Problem requirements:
Put the lines of the records into a JSON list of strings, one string per line with blank lines left out. Begin at the line that contains "The height and width of the screenshot is (784, 1559)." and continue through the last line of the records.

Data items:
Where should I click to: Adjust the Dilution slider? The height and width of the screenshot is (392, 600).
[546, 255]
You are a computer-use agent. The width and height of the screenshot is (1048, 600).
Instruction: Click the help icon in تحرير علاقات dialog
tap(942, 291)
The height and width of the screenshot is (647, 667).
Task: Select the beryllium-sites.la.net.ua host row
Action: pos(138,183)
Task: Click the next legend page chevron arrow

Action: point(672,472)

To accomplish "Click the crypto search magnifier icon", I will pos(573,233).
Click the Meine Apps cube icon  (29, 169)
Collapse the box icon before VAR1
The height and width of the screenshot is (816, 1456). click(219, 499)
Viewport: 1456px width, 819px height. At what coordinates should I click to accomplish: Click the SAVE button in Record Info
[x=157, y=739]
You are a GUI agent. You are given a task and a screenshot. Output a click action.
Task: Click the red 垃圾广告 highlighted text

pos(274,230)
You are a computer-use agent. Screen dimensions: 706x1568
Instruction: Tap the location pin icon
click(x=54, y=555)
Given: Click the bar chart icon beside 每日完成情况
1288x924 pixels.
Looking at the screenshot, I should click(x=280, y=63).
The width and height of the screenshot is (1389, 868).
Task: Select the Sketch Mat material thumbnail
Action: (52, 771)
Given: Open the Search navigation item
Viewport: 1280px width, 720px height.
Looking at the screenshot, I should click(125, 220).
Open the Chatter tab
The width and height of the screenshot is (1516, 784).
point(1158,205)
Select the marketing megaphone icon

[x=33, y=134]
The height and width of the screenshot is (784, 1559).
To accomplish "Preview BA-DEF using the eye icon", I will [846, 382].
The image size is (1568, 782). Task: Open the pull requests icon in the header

Exercise solution:
[
  "The height and width of the screenshot is (784, 1559).",
  "To accomplish \"Preview BA-DEF using the eye icon\", I will [846, 382].",
  "The image size is (1568, 782). Task: Open the pull requests icon in the header"
]